The Shepherd Art Park revitalizes a once-vacant 3.5-acre site in a historically depopulated Detroit neighborhood, transforming it into a dynamic cultural hub. Today, more than ever, our communities need a place for people of all ages to come together, break the cycle of isolation and loneliness, and replace it with connection, creativity, and inspiration. The newly reimagined site honors a church that once anchored the community, transforming it into a new kind of hub that facilitates the best qualities of public spaces: social interaction, art, and play.
Shepherd艺术公园:社区,艺术与游戏丨美国底特律丨OSD-5
▲黄昏鸟瞰。Dusk Aerial. © Jason Keen
项目说明
PROJECT NARRATIVE
位置
Shepherd艺术公园位于底特律Little Village片区,占地约3.5英亩。周边以年久失修的独立住宅和大量空置地块为主要特征。场地毗邻底特律河,内部保留着一座建于19世纪的罗马式教堂遗址。改造前,场地杂草丛生,外来入侵植物蔓延,其间散落着建筑废料、碎玻璃以及破损的结构残骸,整体环境荒废严重。
目标与规模
业主希望打造一个以艺术为核心、功能多元且具有强烈社区属性的文化园区。场地面临多项现实限制,包括高差难以通行、排水条件差、一条仍在使用的市政巷道,以及长期废弃带来的土壤退化与建筑遗存问题。
项目定位为助力底特律艺术复兴的重要载体,功能需求涵盖:户外艺术展区、纪念底特律艺术家Charles McGee的雕塑公园、儿童与活动空间、户外餐饮区域、公共活动场地,以及与Tony Hawk合作设计的专业滑板公园。

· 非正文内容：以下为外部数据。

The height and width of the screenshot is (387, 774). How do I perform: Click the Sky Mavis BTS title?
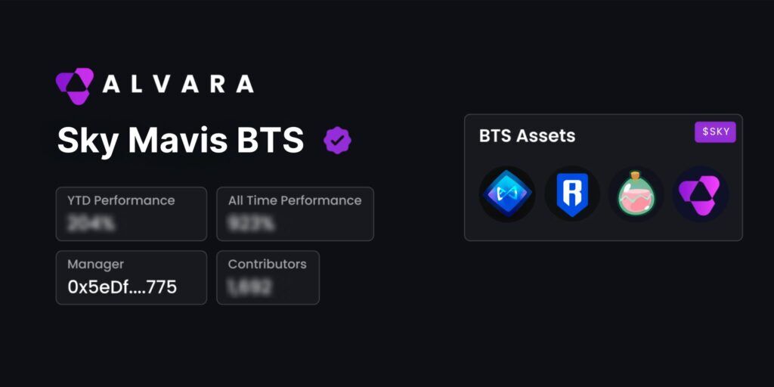click(x=181, y=141)
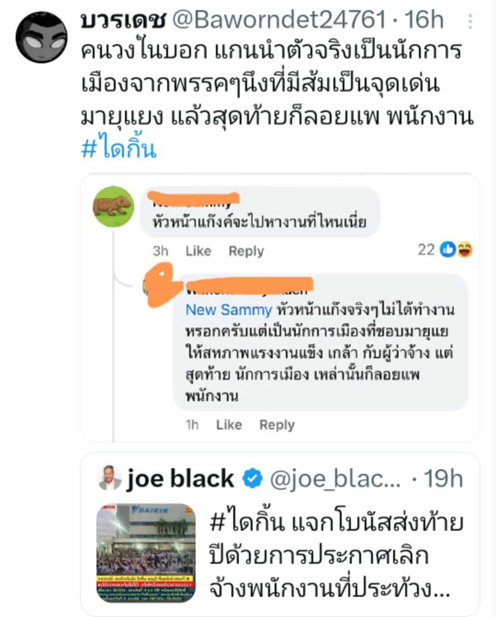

场地内原有建筑——包括教堂、神职住宅、车库及农舍——由多家建筑团队进行适应性改造,转化为展厅、工作坊、艺术工作室及餐饮空间。
场地与环境调研
考虑到社区深厚的文化历史以及场地长期叠加形成的物质痕迹,设计团队对场地及周边社区进行了系统调研。通过影像记录材料、植被与现存结构状况,并在现场观察居民的实际使用行为。土壤检测与岩土调查显示,场地存在高含水量土层及地下建筑遗存,这些条件直接影响了总体布局以及大型装置(如雕塑)的基础设计。项目的目标并非彻底清空与重建,而是通过设计揭示并强化场地原有的历史与个性,使新建内容自然融入周边环境之中。
设计策略——功能组织与可达性
设计在整合多元功能需求的同时,强调空间的探索性与趣味性,并在尺度与氛围上呼应体量宏大的砖砌罗马式教堂。同时,项目实现了关键的场地性能目标,包括较高的透水率、无障碍通行(符合ADA标准)以及大面积乡土植物配置。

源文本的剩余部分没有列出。